The linker found the same symbol defined in more than one object file. A function or variable was defined (not just declared) in a header, or a global lives in two translation units - a One Definition Rule violation.

What this error means

Every object compiles, then the link fails with "multiple definition of <symbol>; first defined here". It often appears after a refactor that moved a definition into a header, or under GCC 10+ which defaults to -fno-common.

ld output
/usr/bin/ld: b.o:(.bss+0x0): multiple definition of `g_counter'; a.o:(.bss+0x0): first defined here
collect2: error: ld returned 1 exit status

Common causes

A definition placed in a header

A non-inline function or a non-inline/non-const global variable defined in a header is compiled into every .cpp that includes it, so the linker sees it defined many times.

GCC 10+ -fno-common tentative definitions

A global declared without extern in a header (a tentative definition) used to be merged under the old common model.
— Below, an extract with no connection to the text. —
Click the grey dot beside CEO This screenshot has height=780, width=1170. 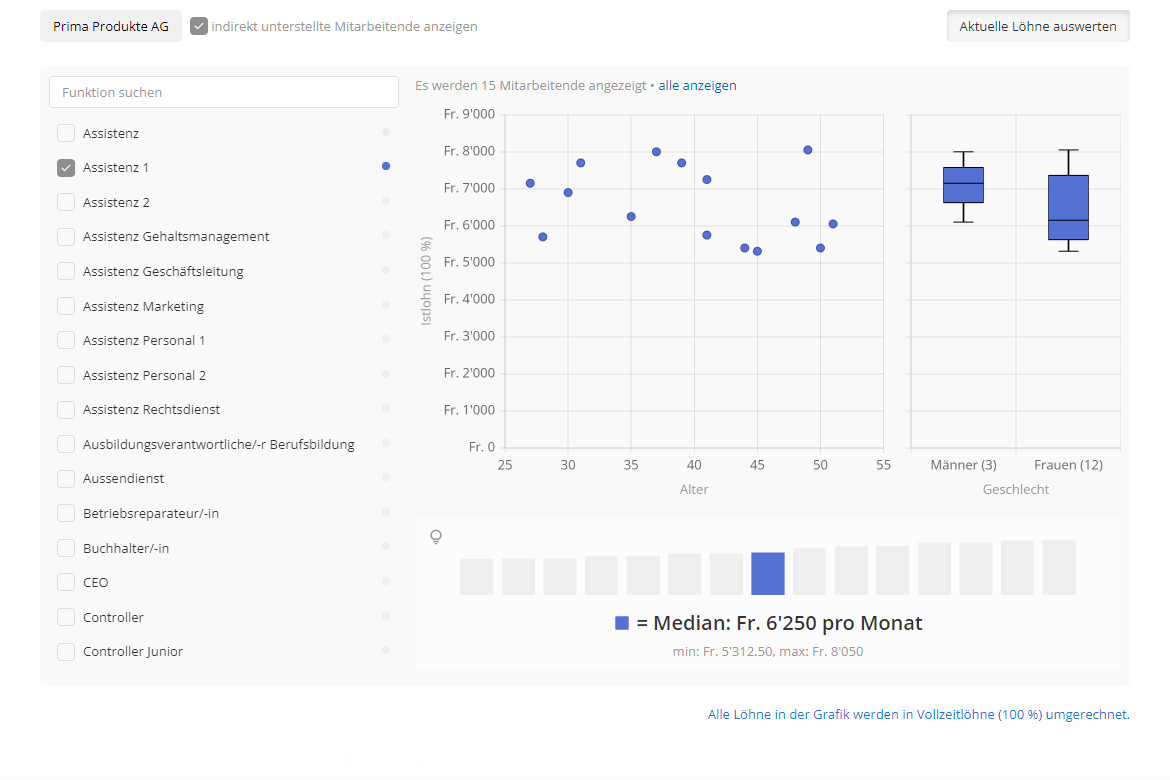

GCC 10 defaults to -fno-common, so each unit now defines it and the link clashes.

How to fix it

Declare in the header, define once

Keep only an extern declaration in the header and put the single definition in one .cpp.

C++
// counter.h
extern int g_counter;
// counter.cpp
int g_counter = 0;

Mark header definitions inline

  1. For functions/variables that must live in a header, mark them inline (C++17 inline variables) so duplicate definitions are merged.
  2. For globals, use extern in the header and define in exactly one source file.
  3. Do not retry - this is a source/ODR error, not transient.

How to prevent it

  • Put declarations in headers and definitions in a single .cpp.
  • Use inline for header-only functions and variables.
  • Build with -fno-common locally so ODR clashes surface before CI.